Major issues and a government initiative
An increase in rhino poaching in the northern region of Assam has been witnessed. There was a period, when poaching activities rose in the state affecting many wildlife species particularly one-horned rhinos. As a result, one of the major issues of concern for wildlife conservation authority of Kaziranga was to protect the animal and prevent the trade of prohibited wildlife. For this, the officials reinforced the patrolling at Kaziranga Forest, Assam. As a result, more forest personnel were employed and offered with better gun and weapons to battle with the poachers.
Rangers encounter armed poachers
Recently, two poachers were killed by forest protection guards in an encounter at the world famed Kaziranga National Park of Assam. Guards came face to face with a group of five poachers while they were patrolling the park. The group was moving under suspicious conditions near Malani camp under Bagori range. Out of five, two poachers were gunned down by the forest personnel on the spot while the rest three managed to run away. The guards have recovered one .303 rifle from the poachers. The state government of Assam has requested for an investigation by the Central Bureau of Investigation because of the rise in wildlife crime mainly the poaching of one-horned rhino found in Assam.
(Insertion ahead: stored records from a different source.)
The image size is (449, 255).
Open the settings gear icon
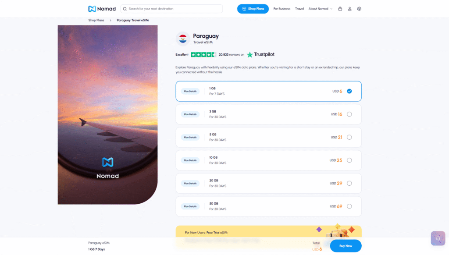[359, 9]
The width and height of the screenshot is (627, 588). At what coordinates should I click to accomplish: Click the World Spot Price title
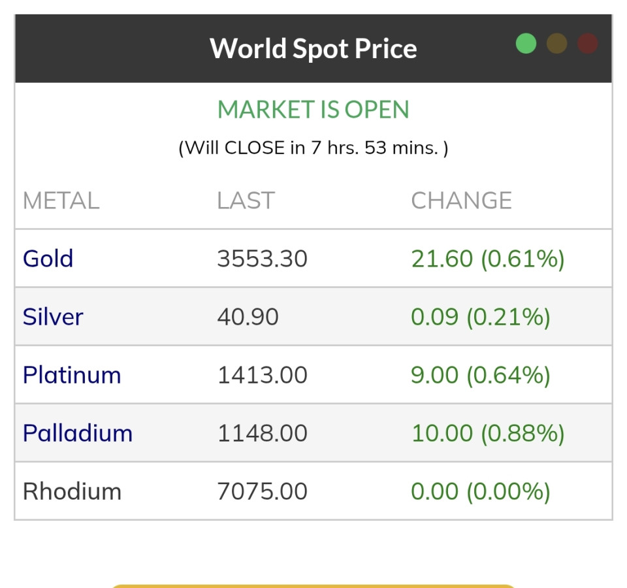point(313,48)
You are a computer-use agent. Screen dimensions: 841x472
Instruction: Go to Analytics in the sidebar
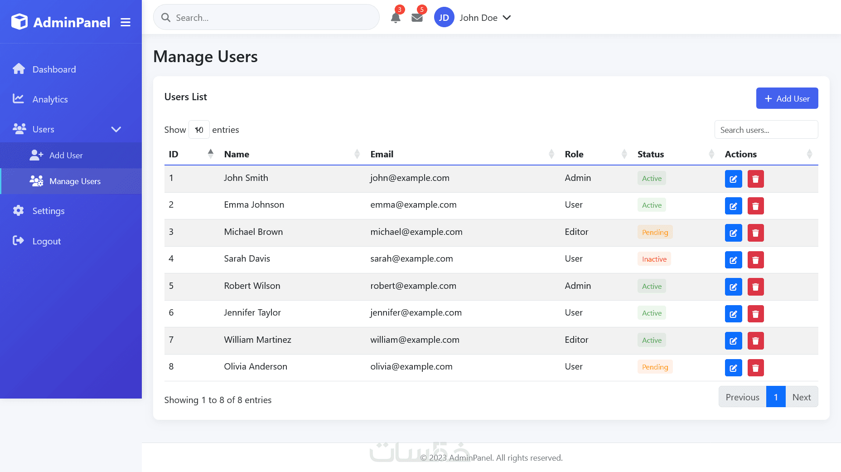(x=50, y=99)
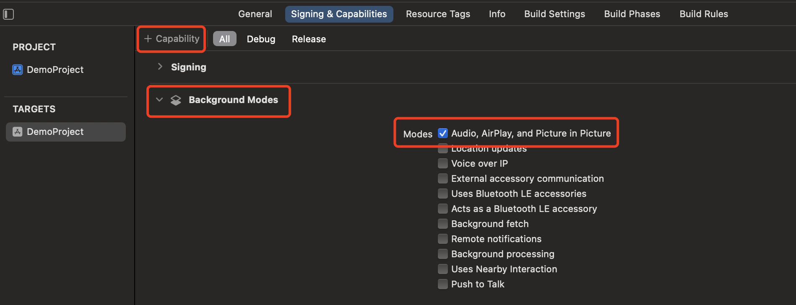Click the DemoProject target app icon
This screenshot has width=796, height=305.
[x=17, y=132]
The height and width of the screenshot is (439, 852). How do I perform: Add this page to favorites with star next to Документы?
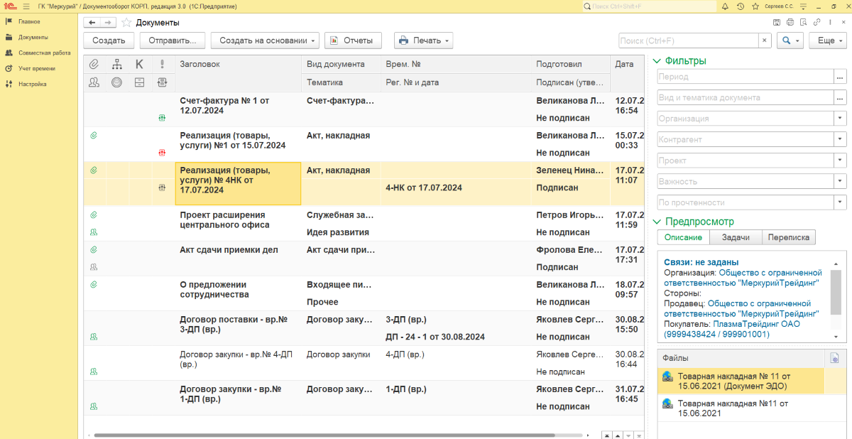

N K Vasu, the director of the park, updated with the figure that 16 rhinos have been killed and a further 40 have died a natural death this year. However, on the contrary, the rhino census passed out by Kaziranga National Park in March (done every year), found an increase in the number of one-horned rhinos. According to them, the figure comes out as 2,329, which is an increase from the last year’s figure of 2,290. Apart from Kaziranga National Park, these wild animals are even found in various others wildlife safety areas in Assam. The total number of one-horned rhinos in Assam stands at 2,544 as per the figure given by the state wildlife official.
The state government has just required a thorough examination by the Central Bureau of Investigation in order to reduce the cases of poaching, which are coming into light repetitively in the recent times. The prime objective of this investigation is to dig deeper into the matter and finding the better ways of empowering the security in Kaziranga National Park for the safety and protection of one-horned rhinos in Assam.